Evangelization of Culture
Benedict called upon the bishops to lead a “renewed evangelization of culture,” beginning with a strong commitment to faith formation and religious education, and branching out to include engagement with pressing social issues.
“Yours is a respected voice,” the pope said, “that has much to offer to the discussion of the pressing social and moral questions of the day.”
Moral Formation
Benedict observed that some Catholics don’t “think in harmony with the church’s teaching on today’s key ethical questions.” In response, the pope called for a stronger commitment to moral formation “at every level of ecclesiastical life,” on that reflects “the authentic teaching of the Gospel of Life.”

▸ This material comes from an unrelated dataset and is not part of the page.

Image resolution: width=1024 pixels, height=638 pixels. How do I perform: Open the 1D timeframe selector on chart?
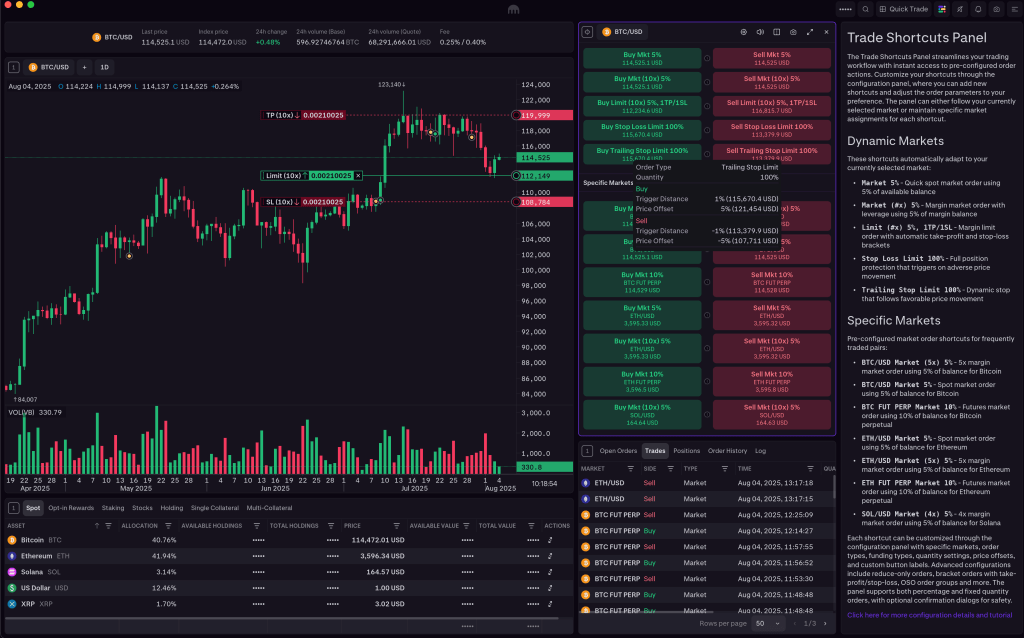point(104,67)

Later in the speech, Benedict pointed to “the scandal given by Catholics who promote an alleged right to abortion” as part of what he described as a tendency to “pick and choose” among the moral teachings of the church.
Marriage
Benedict called the state of the family “a matter of deep concern,” saying that people should be “dismayed” about the “sharp decline of the family.” He pointed specifically to an “alarming increase” in Catholics living together without marriage, or who treat marriage as nothing more than a civil bond.
“It is your task to proclaim boldly the arguments from faith and reason in favor of the institution of marriage, understood as a lifelong commitment between a man and a woman, open to the transmission of life,” the pope said.
Affirmative Orthodoxy
Benedict hit a note that has become a defining feature of his papacy – a strong call to traditional Catholic identity, but phrased in the most relentlessly positive fashion possible.
The pope stressed that a primary challenge facing the church in America is “cultivating a Catholic identity which is based not so much on externals as on a way of thinking and acting grounded in the Gospel and enriched by the church’s living tradition.
Without strong roots in tradition and the life of the church, Benedict warned, Catholics can drift into what he called a “silent apostasy.”
Yet at the same time, Benedict insisted that this sense of identity and roots has to be presented in a positive light, in order to render it attractive to the modern world.
“The Gospel has to be preached and taught as an integral way of life,” the pope said, “ offering an attractive and true answer, intellectually and practically, to real human problems.”
Reprising one of his most famous phrases, Benedict said that “the ‘dictatorship of relativism,’ in the end, is nothing less than a threat to genuine human freedom, which only matures in generosity and fidelity to the truth.”
Later, Benedict asked the bishops to present the “Catholic vision of reality … in an engaging and imaginative way.”